Two details I'll pull out of there. I always like the way Jim tries to explain the need to look at total cost when making sourcing decisions. It's not that anyone is stupid, but that company departments and silos tend to suboptimize their own measures. Companies need to reorient their incentive structures to make sure people are making decisions that are best for the company as a whole. Womack says:
“ most companies in my view are pretty abysmal at calculating total cost, and I was just up in the Midwest talking to a big company that has absolutely no way to figure out total acquisition costs for materials that they are buying in. Which is to say they've still got a purchasing organization that whatever they may say, is incentivized on lowest piece part right now, and so it's lowest piece part plus slow freight is what purchasing is doing. And then it turns out that nothing ever comes on time so there's lots of expediting, but that's on the logistics budget. And they've got big quality problems, but that's on the quality budget. And then the biggest thing is they've got very long lead times so they're always ordering the wrong stuff, which means that they're either remaindering or they're doing more expediting, and that goes on the SG&A budget. So you say, gee, can anybody count? All you have to do is add up the quality budget, the logistics budget, the SG&A budget and the purchasing budget, and what you'd see is that an awful lot of what you're buying is not cheap the way you think it is. It just amazes me every day — big companies can't do simple math. If you did do simple math, does that say people would quit going to China? Well no, not for certain categories of things, but there are a lot of other places like Mexico that would be an awful lot better for the North American market, and Eastern Europe for the Western Europe market if you did what we call lean math and counted in all of the factors.”

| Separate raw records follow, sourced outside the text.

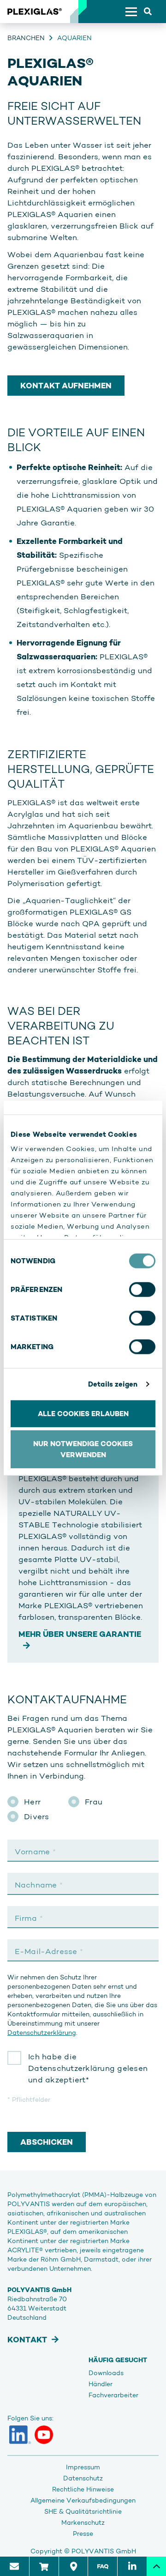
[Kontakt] (14, 2566)
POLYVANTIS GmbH (103, 2551)
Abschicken (46, 2142)
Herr (32, 1802)
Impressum (83, 2467)
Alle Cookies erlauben (83, 1413)
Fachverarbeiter (113, 2395)
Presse (83, 2533)
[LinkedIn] (20, 2434)
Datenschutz (83, 2478)
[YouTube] (44, 2434)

They can do the “simple math” but they're doing locally isolated math, not system-wide, company-wide math.
Jim also chimes in on the opportunity for Lean in healthcare, saying:
“that's a particular challenge in healthcare because the management is just so hopelessly screwed up with the doctors, the managers and the nurses pulling in opposite directions. These kind of three big factions of doctors who are point optimizers, managers who are asset optimizers and nurses who are process optimizers, except historically they didn't have any method, they were just workaround specialists. So you put that together, and the challenge in healthcare is not whether these ideas work — they absolutely do, and we've seen demonstration after demonstration — the problem is how do you change the management system and the mentality of the professionals working in the system so that you can actually sustain them?”

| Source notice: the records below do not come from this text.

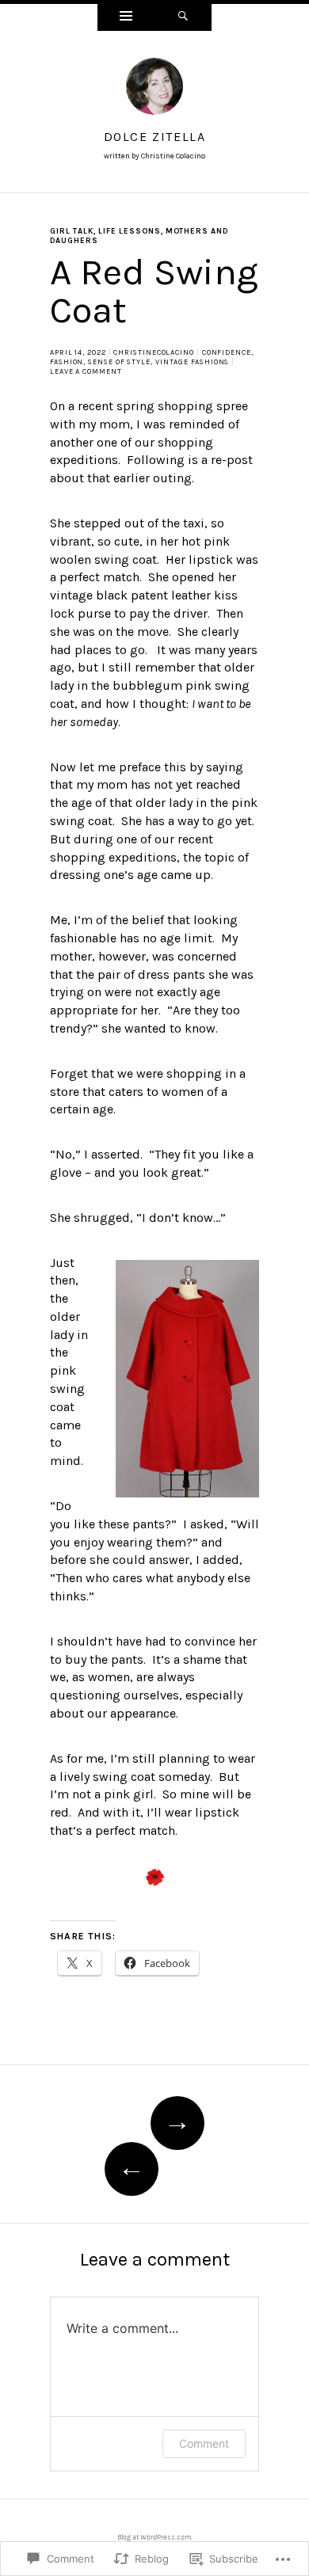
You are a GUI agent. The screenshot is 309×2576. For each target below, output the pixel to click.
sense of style (119, 362)
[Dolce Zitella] (154, 91)
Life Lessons (129, 230)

That's very true that hospital employees (not just the nurses) tend to be workaround specialists. But that sounds like exactly the situation Jim found at Boeing — lots of managers being heroes, expediting, and working around the system (you can read his comments on that at the Industry Week website). What is it about human nature that drives us to be heroes, rewarding that behavior, instead of rewarding the practices that proactively prevent problems from occurring?